Department of Interventional Radiology, Fujian Provincial Hospital, Fuzhou, China.
Front Cardiovasc Med. 2022 Mar 9;9:856684. doi: 10.3389/fcvm.2022.856684. eCollection 2022.
Bronchial artery aneurysm (BAA) is a rare disease. Rupture of BAA can lead to life-threatening hemoptysis, and once diagnosed, treatment is needed regardless of symptoms. Transcatheter artery embolization is the first choice of treatment because it is minimally invasive and effective. This study aimed to retrospectively compare the embolization treatment of a case of true BAA and that of a pseudobranchial aneurysm and explore the choice of embolization method for BAA with short neck or no neck.
Embolization treatment and imaging characteristics of one case of true BAA and one case of pseudobronchial aneurysm admitted to our hospital were analyzed retrospectively. Embolization methods and therapeutic effects of two cases of BAAs were compared.

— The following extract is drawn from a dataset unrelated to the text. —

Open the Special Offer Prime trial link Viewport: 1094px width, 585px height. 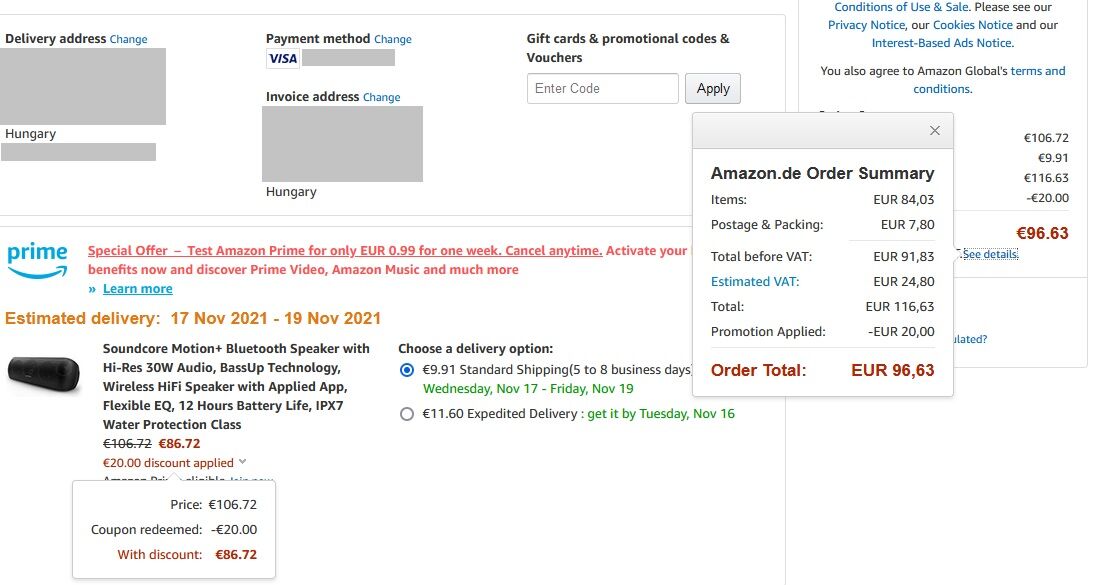coord(345,251)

Case 1 was that of an intact true BAA inside the mediastinum located at the opening of the bronchial artery. The distal end of the aneurysm was embolized, and tumor cavity was occluded. No recurrence of BAA was found after the operation. Case 2 was that of a ruptured and hemorrhagic pseudobronchial aneurysm of the mediastinum. Coil embolization combined with covered stent graft exclusion of the thoracic aorta were performed, and the left bronchial artery and BAA were almost occluded. Nine months postoperatively, the mediastinal hematoma was almost completely absorbed.

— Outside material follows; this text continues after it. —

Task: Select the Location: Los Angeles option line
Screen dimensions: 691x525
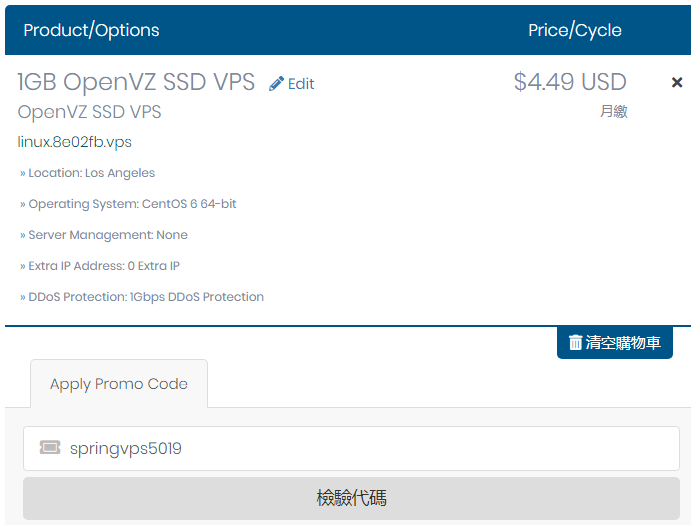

Endovascular embolization has become the most commonly used for the treatment of BAA. Different methods should be selected according to the location and nature of the aneurysm.
支气管动脉动脉瘤(BAA)是一种罕见疾病。BAA破裂可导致危及生命的咯血,一旦确诊,无论有无症状均需治疗。经导管动脉栓塞术因其微创且有效,是首选的治疗方法。本研究旨在回顾性比较1例真性BAA与1例假性支气管动脉瘤的栓塞治疗情况,并探讨颈部短或无颈部的BAA的栓塞方法选择。
回顾性分析我院收治的1例真性BAA和1例假性支气管动脉瘤的栓塞治疗及影像学特征。比较2例BAA的栓塞方法及治疗效果。
病例1为位于支气管动脉开口处纵隔内完整的真性BAA。对动脉瘤远端进行栓塞,并闭塞瘤腔。术后未发现BAA复发。病例2为纵隔破裂出血性假性支气管动脉瘤。采用弹簧圈栓塞联合带膜支架隔绝胸主动脉,左支气管动脉及BAA几乎闭塞。术后9个月,纵隔血肿几乎完全吸收。
血管内栓塞已成为治疗BAA最常用的方法。应根据动脉瘤的位置和性质选择不同的方法。